A research group headed by Professor Vivek J. Srinivasan from the Departments of Ophthalmology and Radiology and Tech4Health Institute, NYU Langone Health, USA, and their collaborators have jointly developed a label-free optical microscopy method that exhibits an exclusive potential to image deep, with high resolution and least invasiveness.
The study was published in the journal Light: Science & Applications.
The researchers mainly demonstrated an in vivo high numerical aperture optical coherence microscopy (OCM) method that makes use of the 1700-nm water absorption window, where attenuation of light by scattering and absorption has been reduced.
The water absorption window measuring around 1700 nm, also called the third near-infrared (NIR) window, features a local water absorption minimum and comparatively low scattering. In OCM, a wider spectrum offers a finer axial resolution, as well as a robust potential to block scattered light that results in blurring of the image. Yet, the complete 1700-nm window, spanning from 1560 to 1820 nm, is mostly not utilized.
“The transition from standard wavelengths to 1700 nm OCM, while optimally using the entire water absorption window (not just a portion of the window), has been very difficult to date due to the numerous optical engineering challenges,” the researchers explained.

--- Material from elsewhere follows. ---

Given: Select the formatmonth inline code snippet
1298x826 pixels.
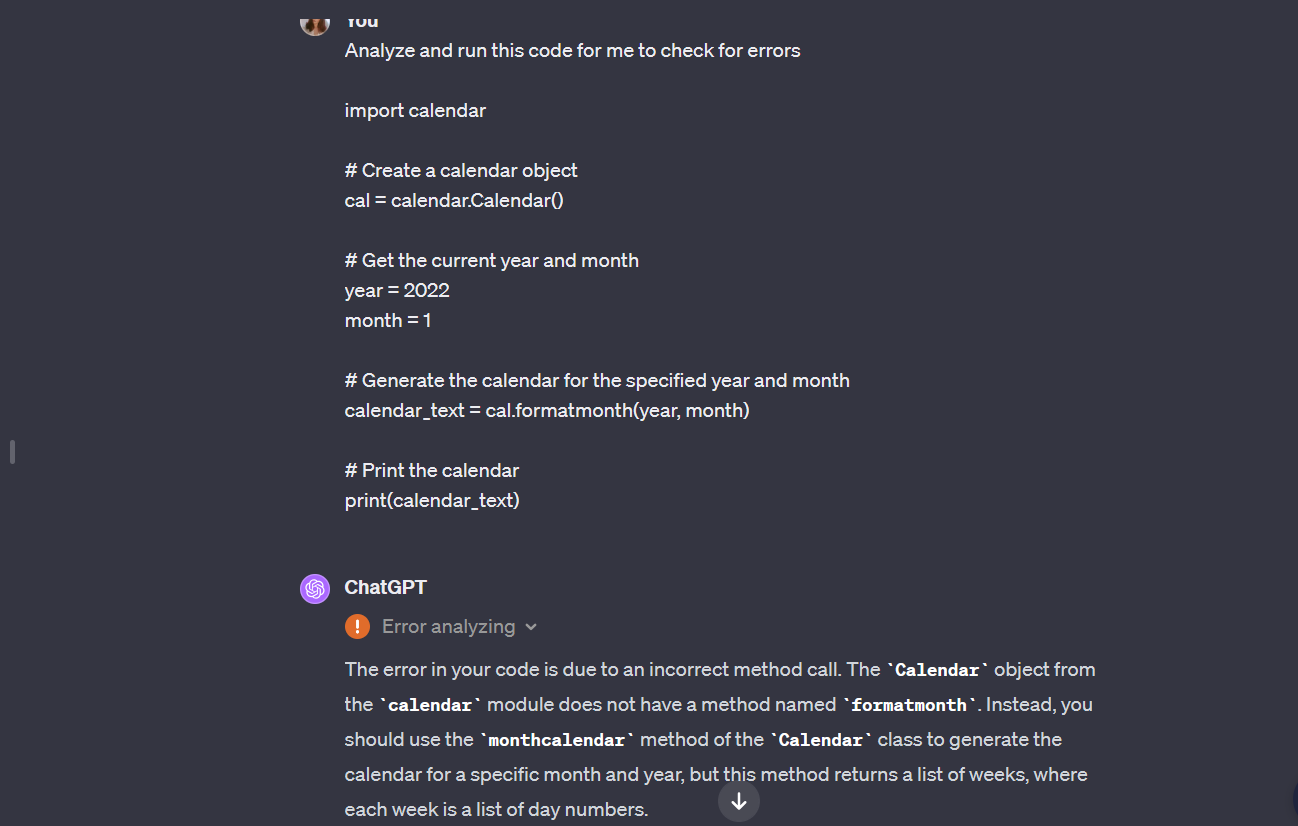Looking at the screenshot, I should (908, 704).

Such difficulties include severe chromatic dispersion, noisy detectors and light sources and a lack of standardized optical components. The researchers tackled such problems by selecting a low noise supercontinuum light source, a tailored numerical dispersion compensation method and an optical system design.
Such technical advances enable the imaging of neuronal cell and myelin architecture throughout the full depth of the mouse neocortex, and a few sub-cortical regions, via a thinned-skull preparation that maintains the intracranial space.
“The results represent unprecedented depths for cellular-scale brain imaging through a minimally invasive preparation. We next investigated the 5xFAD mouse model of Alzheimer’s disease (AD), which is expected to show a gradation of pathology with cortical depth. The imaging results confirmed the appearance of severe pathology in deep but not superficial cortex, which would be missed by more superficial imaging techniques.”
One more essential feature of the technique is that the image contrast emerges from the inherent properties of the brain itself. OCM does not need transgenic mice or administration of compounds. Plaques, neuronal cell body loss, demyelination of axons and local tissue modifications can all be imaged.
The scientists predicted, “Now disease can be visualized deep in the mouse brain with a simple surgical preparation, without exogenous labeling. The 1700 nm optical window can also quantify tissue water and lipid content in vivo, which may provide further insights into disease progression.”
Journal Reference:
Zhu, J., et al. (2021) 1700 nm optical coherence microscopy enables minimally invasive, label-free, in vivo optical biopsy deep in the mouse brain. Light: Science & Applications. doi.org/10.1038/s41377-021-00586-7.